Who is the Father of AI, ML, and Cybersecurity?
AI, machine learning, and cybersecurity are leading innovations in today's fast-changing tech world. These domains include assistants, recommendation tools, online payments, and security systems. So, who built the foundation for these groundbreaking technologies?
There is still debate over who deserves credit, since few inventions come from just one person. Still, some people are known for shaping and advancing these fields.
This article looks at the three figures often called the father of AI, machine learning, and cybersecurity: their stories, major work, and lasting impact. Based on history and expert views, it shows how their mid-1900s work built today’s technology. Although the so-called "fathers" are debatable, the fingerprints point toward John McCarthy for AI, Arthur Samuel for machine learning, and Bob Thomas for cybersecurity.
Let’s look at how their ideas changed technology.

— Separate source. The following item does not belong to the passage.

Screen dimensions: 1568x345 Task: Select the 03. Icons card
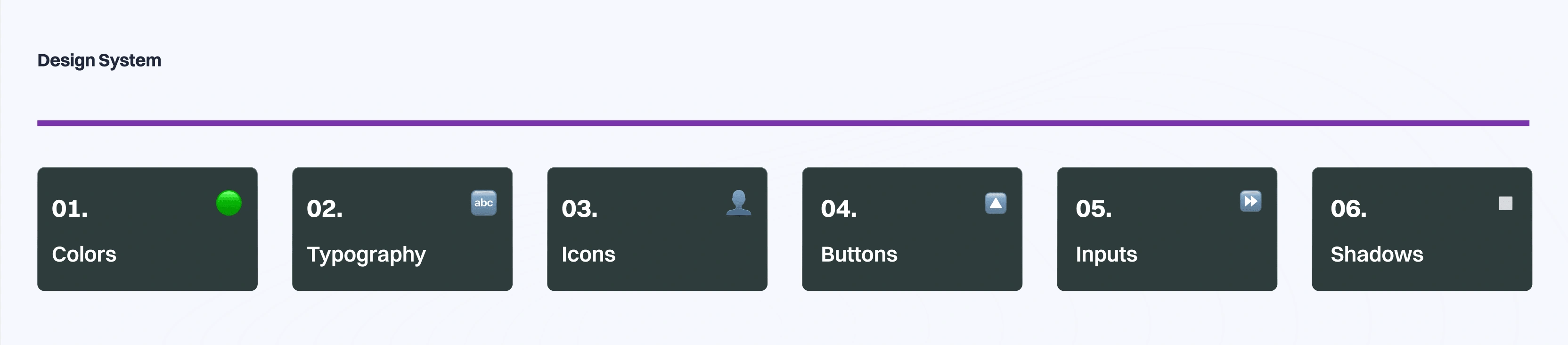(657, 230)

The Father of Artificial Intelligence: John McCarthy
AI copies human thinking in machines. Its history dates back to philosophical discussions about thinking machines. Most experts credit John McCarthy with establishing AI as a formal science. An American computer scientist born September 4, 1927, in Boston, Massachusetts. McCarthy showed early talent, earning a math degree from Caltech in 1948. He gained his PhD in math from Princeton in 1951. His career took him to prestigious institutions, but he spent most of it at Stanford University, where he was made a full professor of computer science in 1962 and remained there until he retired in 2000.
McCarthy’s biggest breakthrough came in 1956, when he coined he term “artificial intelligence” in a proposal with Marvin Minsky, Nathaniel Rochester, and Claude Shannon for the Dartmouth Conference. The Dartmouth workshop started AI research and gathered experts to discuss how machines could learn, think, and understand like humans. McCarthy believed machines would become smart within ten years, though that was too hopeful. This was, of course, a little on the rosy side, but the conference did establish AI as an entity to be reckoned with and inspired millions of researchers thereafter.

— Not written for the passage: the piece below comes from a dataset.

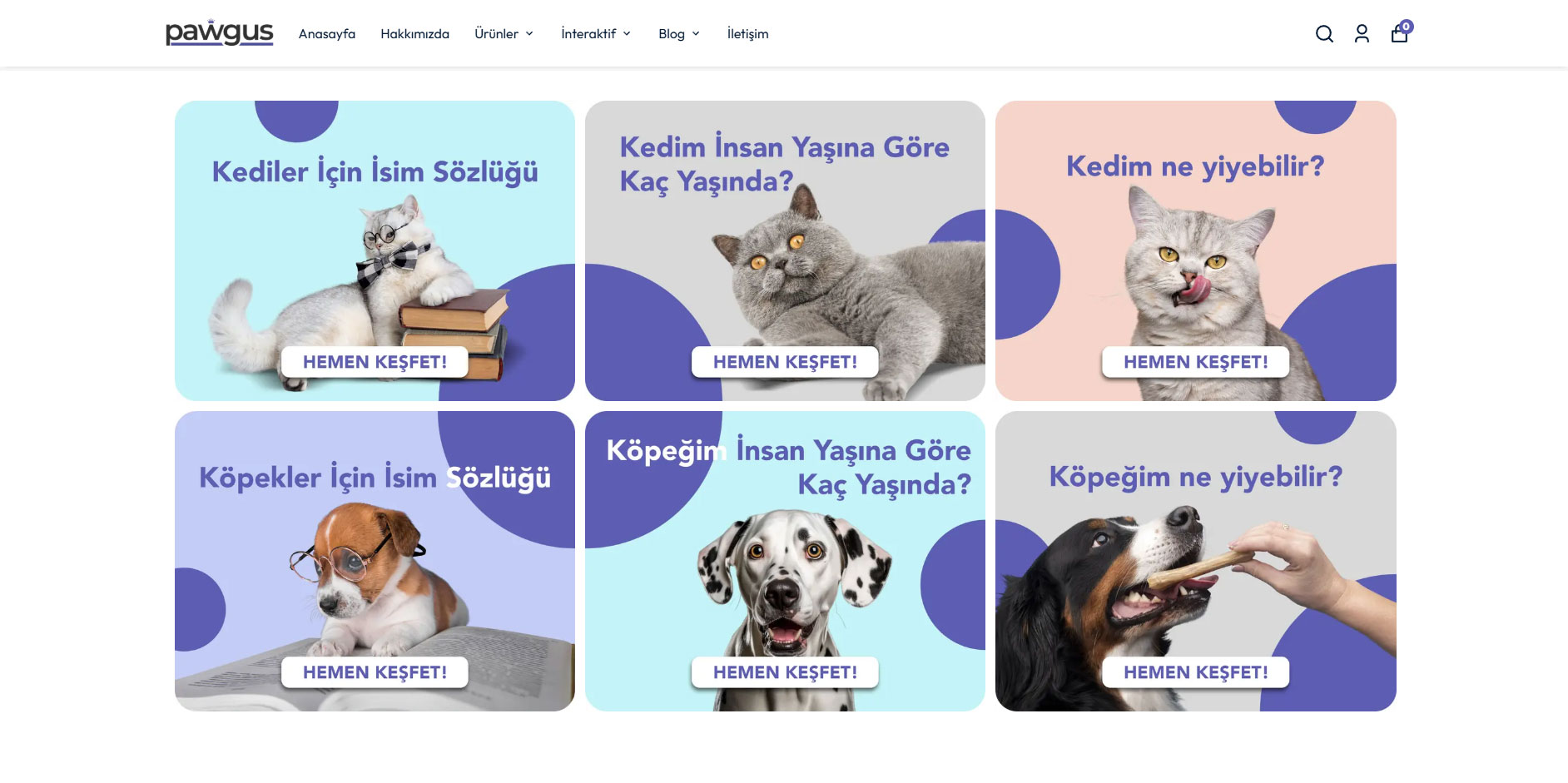Open the puppy with glasses banner
The image size is (1568, 783).
375,561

McCarthy created Lisp in the late 1950s and published it in 1960. It became the main AI programming language because it handled symbols well. It served generous applications of recursion and dynamic typing. He also invented garbage collection, which helped computers manage memory automatically. In 1958, garbage collection changed how programs managed memory.
Lisp’s influence still appears in languages like Python and JavaScript, proving McCarthy’s lasting impact on modern computing.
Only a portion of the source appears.